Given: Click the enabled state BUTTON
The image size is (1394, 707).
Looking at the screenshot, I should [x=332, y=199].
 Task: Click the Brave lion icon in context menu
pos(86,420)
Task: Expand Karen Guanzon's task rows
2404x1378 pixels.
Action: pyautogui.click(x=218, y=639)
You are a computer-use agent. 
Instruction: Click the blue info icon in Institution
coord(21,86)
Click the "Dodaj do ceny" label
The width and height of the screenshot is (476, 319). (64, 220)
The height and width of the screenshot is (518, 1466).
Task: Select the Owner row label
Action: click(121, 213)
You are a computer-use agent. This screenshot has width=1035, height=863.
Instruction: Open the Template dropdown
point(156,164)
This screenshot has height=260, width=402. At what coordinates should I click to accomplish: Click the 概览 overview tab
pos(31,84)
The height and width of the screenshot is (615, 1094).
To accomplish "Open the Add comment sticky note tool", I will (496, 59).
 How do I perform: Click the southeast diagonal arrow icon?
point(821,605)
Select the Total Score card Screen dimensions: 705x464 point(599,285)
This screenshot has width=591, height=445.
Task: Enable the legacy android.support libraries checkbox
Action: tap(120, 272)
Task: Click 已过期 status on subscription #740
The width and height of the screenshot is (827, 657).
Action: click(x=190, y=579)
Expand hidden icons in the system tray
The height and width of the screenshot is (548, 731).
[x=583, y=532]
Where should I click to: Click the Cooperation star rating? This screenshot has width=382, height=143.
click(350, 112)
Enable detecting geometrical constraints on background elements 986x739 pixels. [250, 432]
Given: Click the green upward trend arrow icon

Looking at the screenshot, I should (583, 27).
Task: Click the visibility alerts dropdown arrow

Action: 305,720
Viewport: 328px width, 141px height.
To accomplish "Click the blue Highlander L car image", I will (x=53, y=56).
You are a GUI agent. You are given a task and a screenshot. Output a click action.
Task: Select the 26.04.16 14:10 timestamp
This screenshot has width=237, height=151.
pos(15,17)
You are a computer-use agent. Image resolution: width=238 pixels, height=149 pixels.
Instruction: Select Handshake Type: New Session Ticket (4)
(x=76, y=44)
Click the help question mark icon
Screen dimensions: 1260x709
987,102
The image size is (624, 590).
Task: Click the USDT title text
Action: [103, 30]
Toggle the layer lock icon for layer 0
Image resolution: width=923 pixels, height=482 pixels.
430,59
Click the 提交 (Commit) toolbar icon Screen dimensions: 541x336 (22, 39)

━━━━

Instructions to follow: Change "computer-use agent" to "desktop agent" everywhere it appears in the lines above, and write all of the lines out again with nothing else altered.

Result of the exercise:
Given: Click the enabled state BUTTON
The image size is (1394, 707).
Looking at the screenshot, I should [x=332, y=199].
 Task: Click the Brave lion icon in context menu
pos(86,420)
Task: Expand Karen Guanzon's task rows
2404x1378 pixels.
Action: pyautogui.click(x=218, y=639)
You are a desktop agent. 
Instruction: Click the blue info icon in Institution
coord(21,86)
Click the "Dodaj do ceny" label
The width and height of the screenshot is (476, 319). (64, 220)
The height and width of the screenshot is (518, 1466).
Task: Select the Owner row label
Action: click(121, 213)
You are a desktop agent. This screenshot has width=1035, height=863.
Instruction: Open the Template dropdown
point(156,164)
This screenshot has height=260, width=402. At what coordinates should I click to accomplish: Click the 概览 overview tab
pos(31,84)
The height and width of the screenshot is (615, 1094).
To accomplish "Open the Add comment sticky note tool", I will (496, 59).
 How do I perform: Click the southeast diagonal arrow icon?
point(821,605)
Select the Total Score card Screen dimensions: 705x464 point(599,285)
This screenshot has width=591, height=445.
Task: Enable the legacy android.support libraries checkbox
Action: tap(120, 272)
Task: Click 已过期 status on subscription #740
The width and height of the screenshot is (827, 657).
Action: click(x=190, y=579)
Expand hidden icons in the system tray
The height and width of the screenshot is (548, 731).
[x=583, y=532]
Where should I click to: Click the Cooperation star rating? This screenshot has width=382, height=143.
click(350, 112)
Enable detecting geometrical constraints on background elements 986x739 pixels. [250, 432]
Given: Click the green upward trend arrow icon

Looking at the screenshot, I should (583, 27).
Task: Click the visibility alerts dropdown arrow

Action: 305,720
Viewport: 328px width, 141px height.
To accomplish "Click the blue Highlander L car image", I will (x=53, y=56).
You are a GUI agent. You are given a task and a screenshot. Output a click action.
Task: Select the 26.04.16 14:10 timestamp
This screenshot has width=237, height=151.
pos(15,17)
You are a desktop agent. Image resolution: width=238 pixels, height=149 pixels.
Instruction: Select Handshake Type: New Session Ticket (4)
(x=76, y=44)
Click the help question mark icon
Screen dimensions: 1260x709
987,102
The image size is (624, 590).
Task: Click the USDT title text
Action: [103, 30]
Toggle the layer lock icon for layer 0
Image resolution: width=923 pixels, height=482 pixels.
430,59
Click the 提交 (Commit) toolbar icon Screen dimensions: 541x336 (22, 39)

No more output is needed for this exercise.